**Challenge**
Repeat the items word for word, from the start of the items through the line containing "click(171, 165)", leaving the pictures out of your answer.

•••••

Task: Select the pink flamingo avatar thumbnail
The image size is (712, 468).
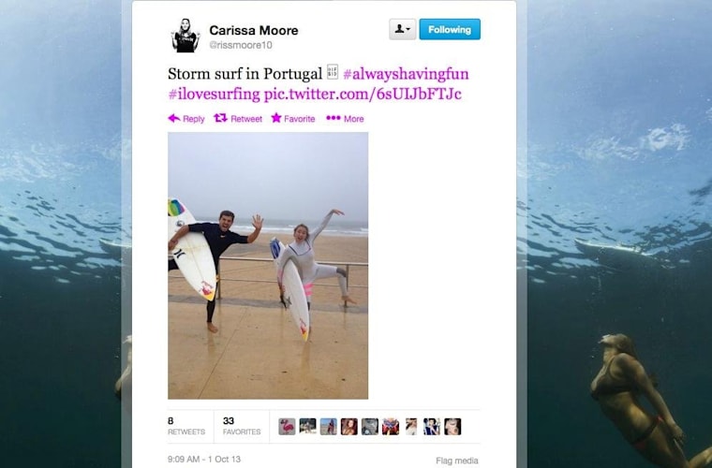Action: (x=287, y=427)
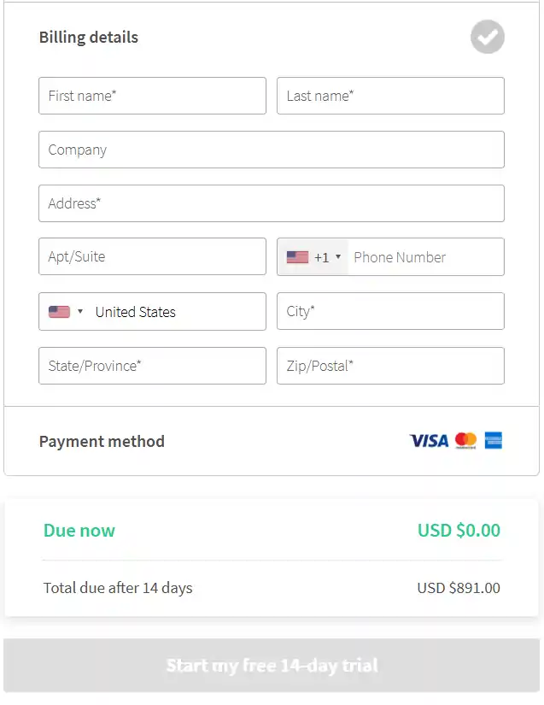Image resolution: width=544 pixels, height=705 pixels.
Task: Click Start my free 14-day trial button
Action: [272, 666]
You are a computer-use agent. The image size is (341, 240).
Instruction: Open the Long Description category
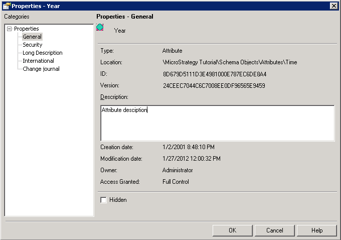coord(43,53)
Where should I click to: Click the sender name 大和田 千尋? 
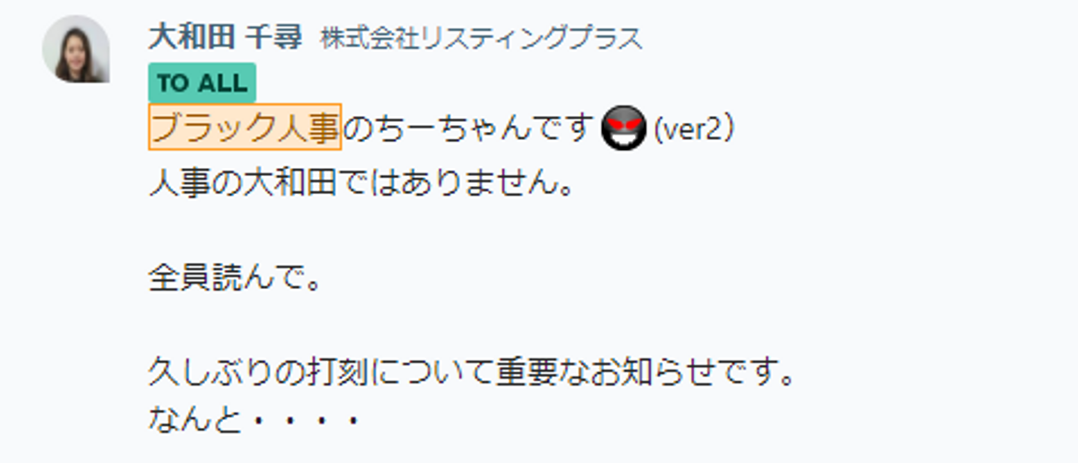[225, 37]
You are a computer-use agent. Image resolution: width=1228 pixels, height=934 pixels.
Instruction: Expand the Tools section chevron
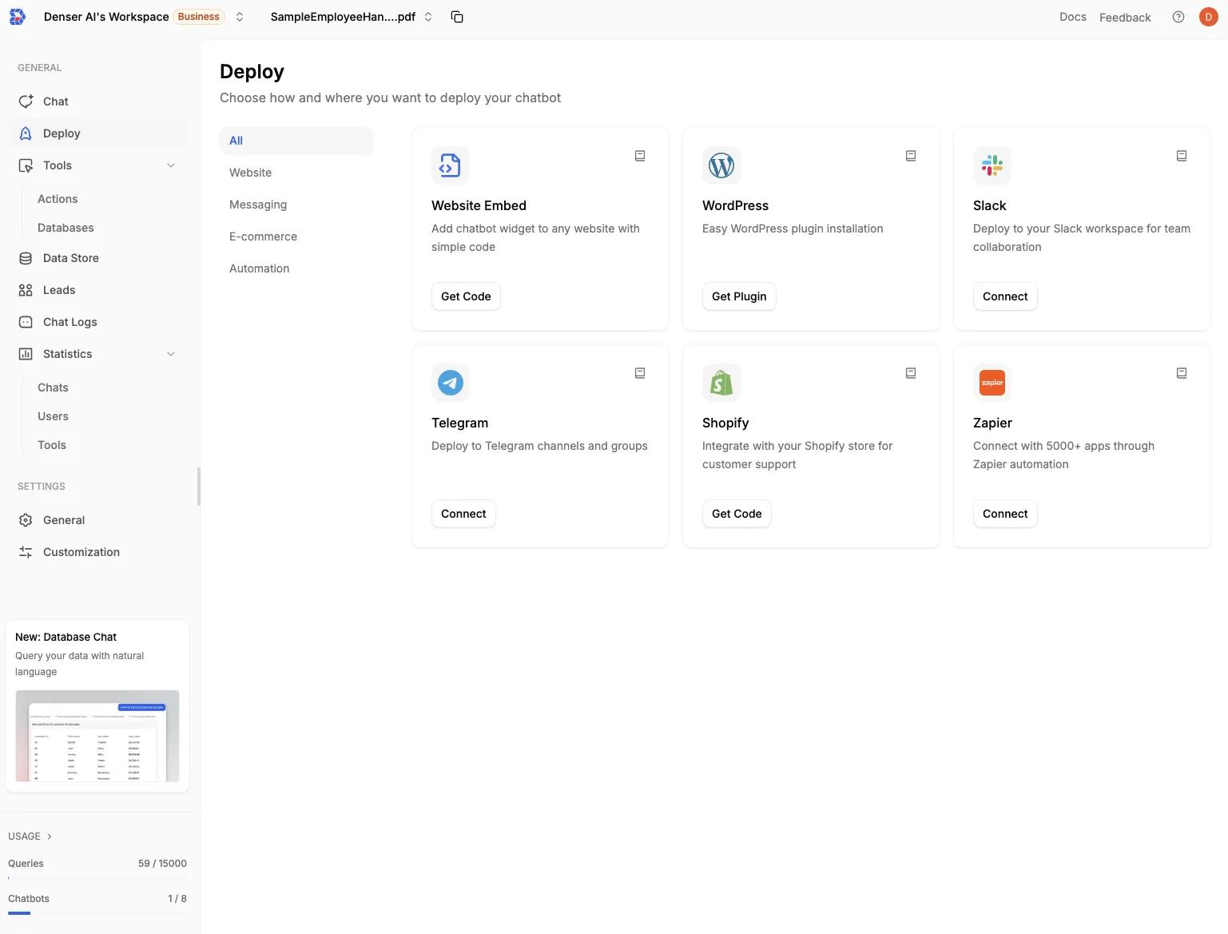click(171, 165)

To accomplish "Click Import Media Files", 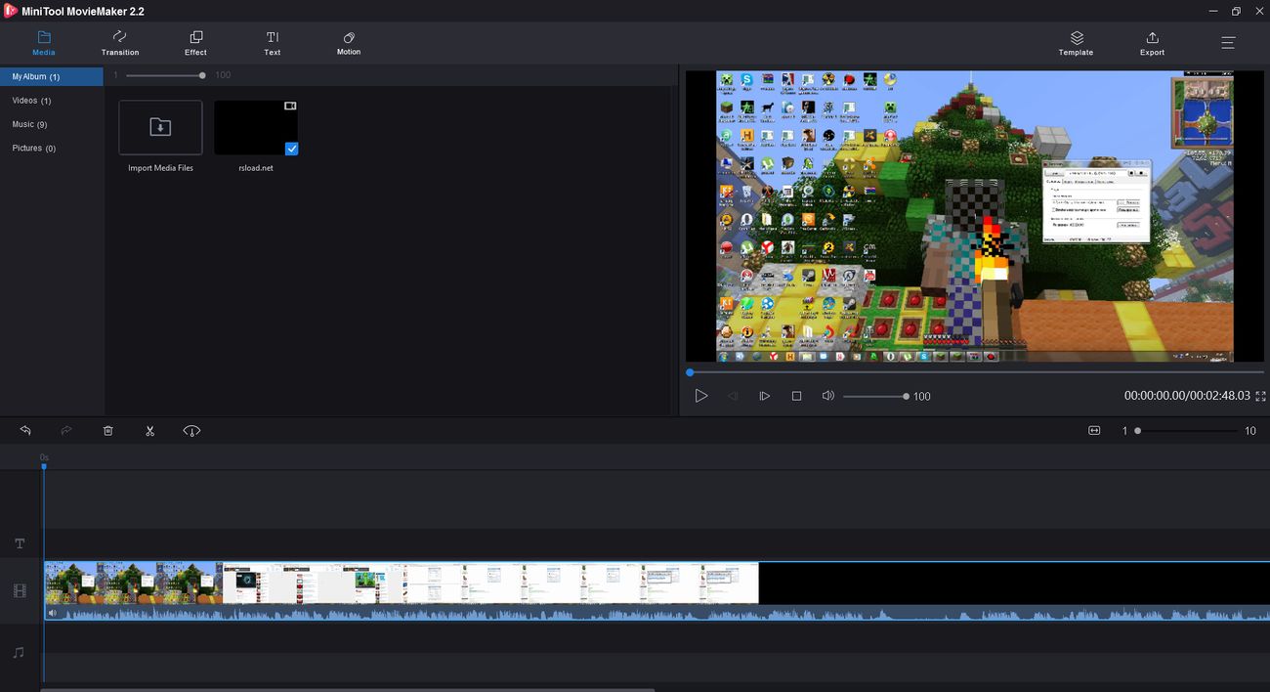I will (x=160, y=128).
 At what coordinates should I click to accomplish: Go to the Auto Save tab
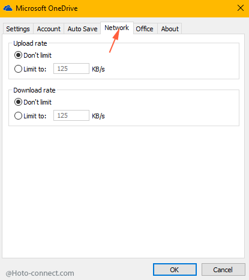coord(82,29)
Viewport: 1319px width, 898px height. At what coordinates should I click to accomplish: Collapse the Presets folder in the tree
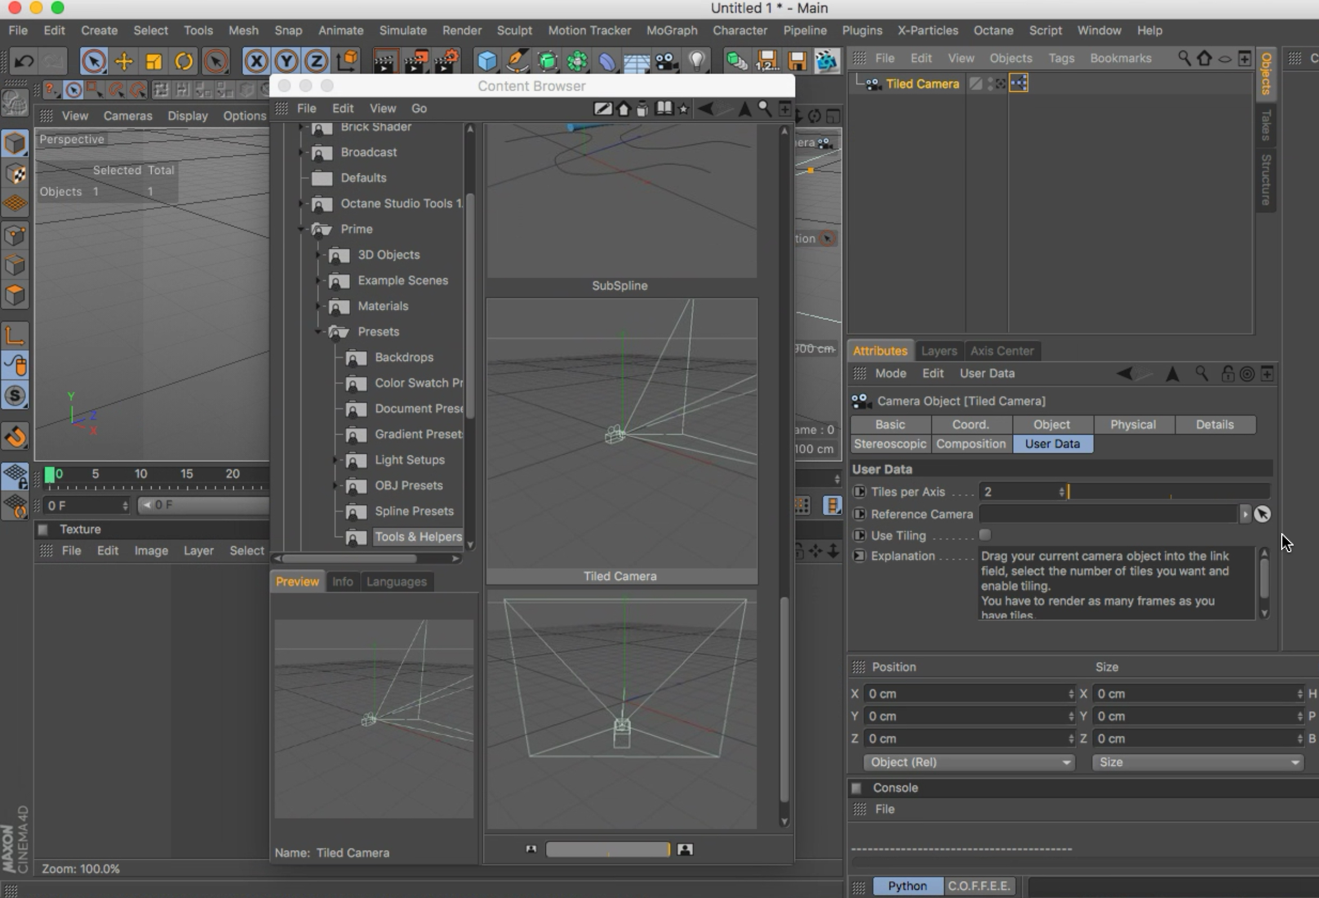(x=318, y=331)

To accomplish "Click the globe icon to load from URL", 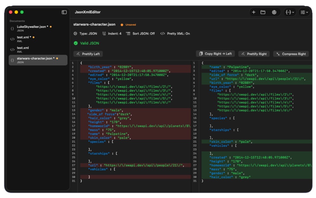I will [273, 12].
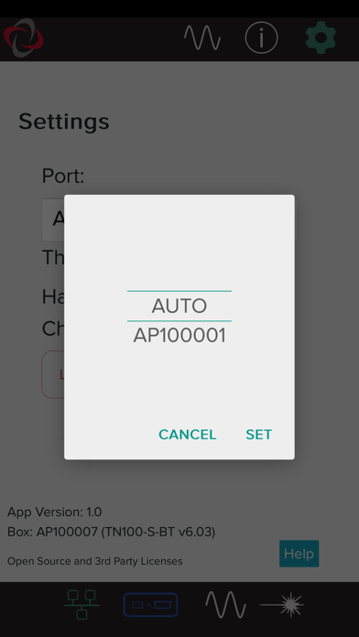Screen dimensions: 359x637
Task: Tap the red swirl app logo
Action: 24,38
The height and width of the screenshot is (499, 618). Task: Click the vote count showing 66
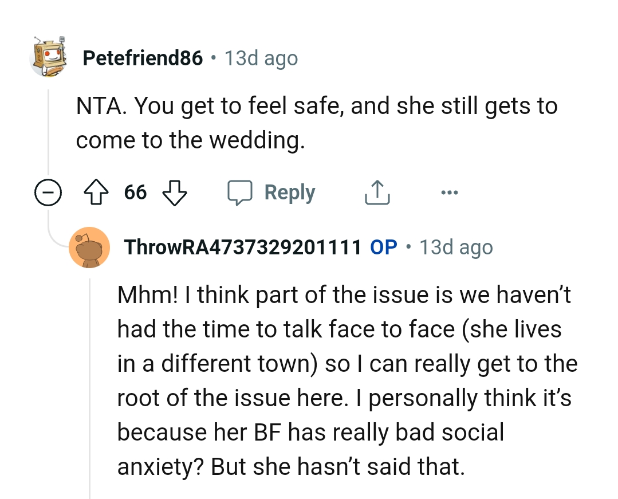(135, 192)
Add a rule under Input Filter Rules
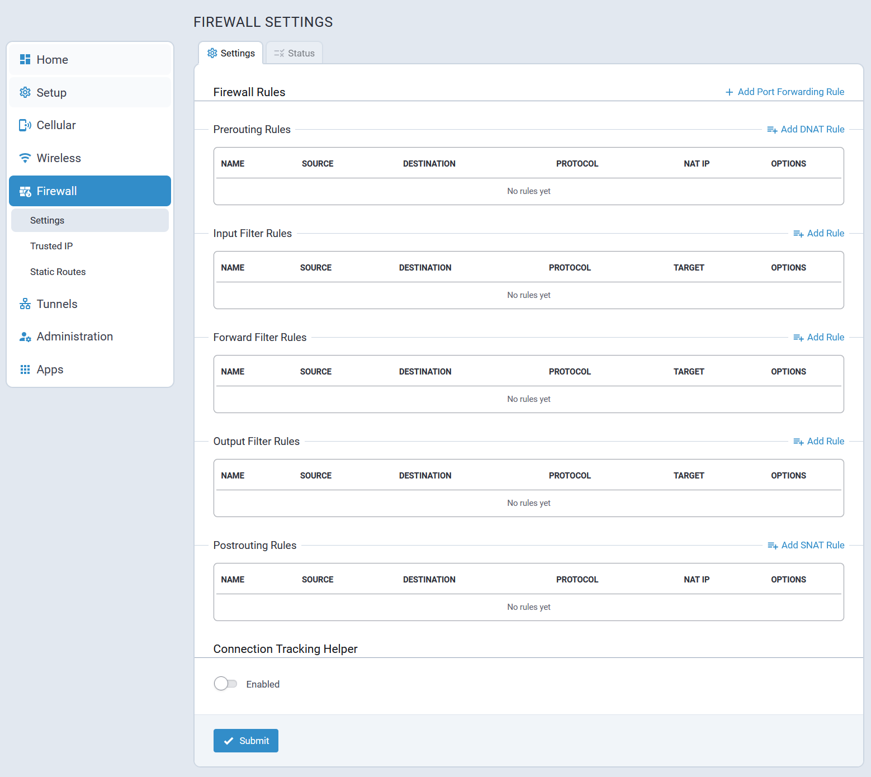The image size is (871, 777). pyautogui.click(x=818, y=233)
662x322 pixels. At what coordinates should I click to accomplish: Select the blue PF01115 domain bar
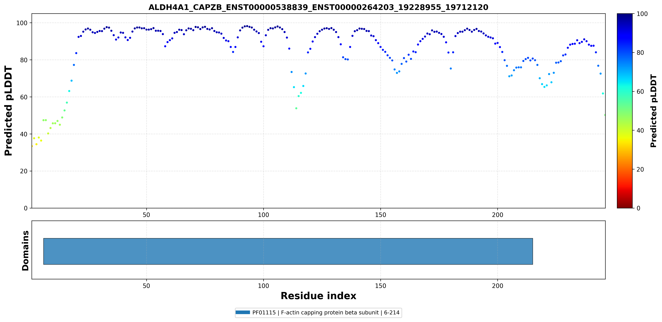coord(288,251)
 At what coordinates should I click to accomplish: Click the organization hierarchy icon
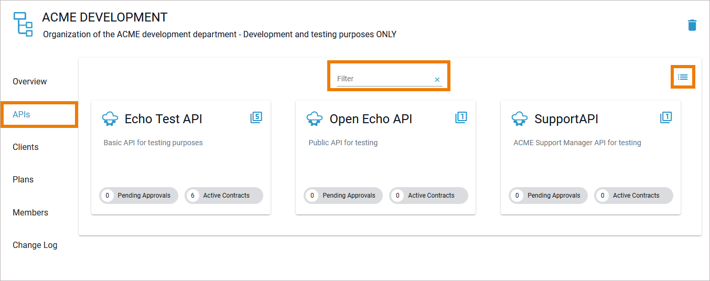pos(23,25)
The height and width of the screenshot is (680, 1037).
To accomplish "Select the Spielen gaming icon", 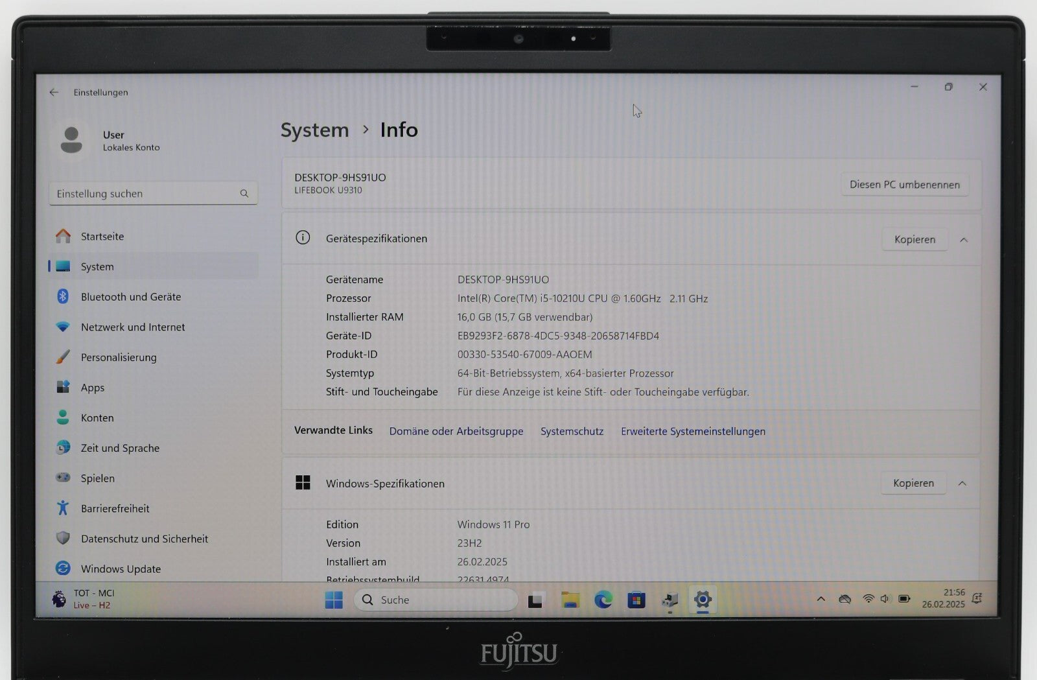I will pyautogui.click(x=63, y=478).
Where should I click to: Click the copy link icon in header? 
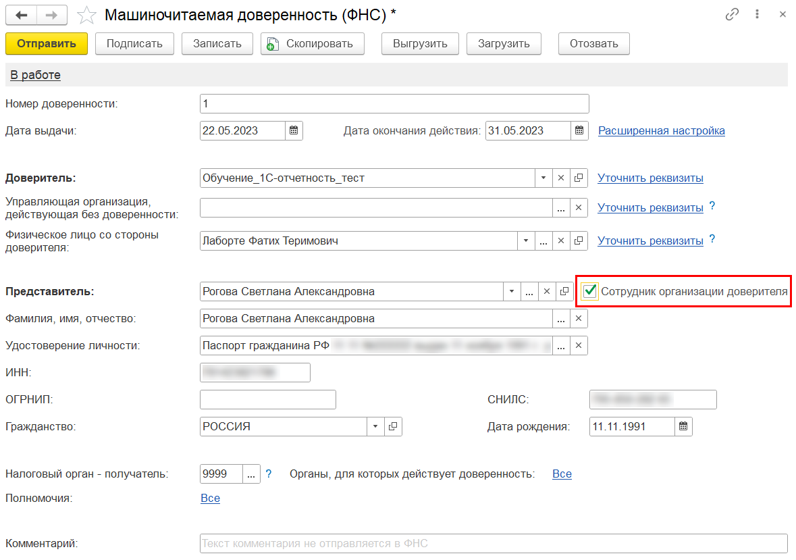[731, 14]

•••••

**Reply to the exercise**
Task: Select the pink flamingo avatar thumbnail
The image size is (712, 468).
Action: (x=287, y=427)
Image resolution: width=544 pixels, height=705 pixels.
Task: Click Start my free 14-day trial button
Action: [272, 666]
You are a computer-use agent. The image size is (341, 240).
Instruction: Open the Long Description category
coord(43,53)
Where should I click to: Click the sender name 大和田 千尋? 
[225, 37]
You are a computer-use agent. Image resolution: width=1228 pixels, height=934 pixels.
Instruction: Expand the Tools section chevron
click(171, 165)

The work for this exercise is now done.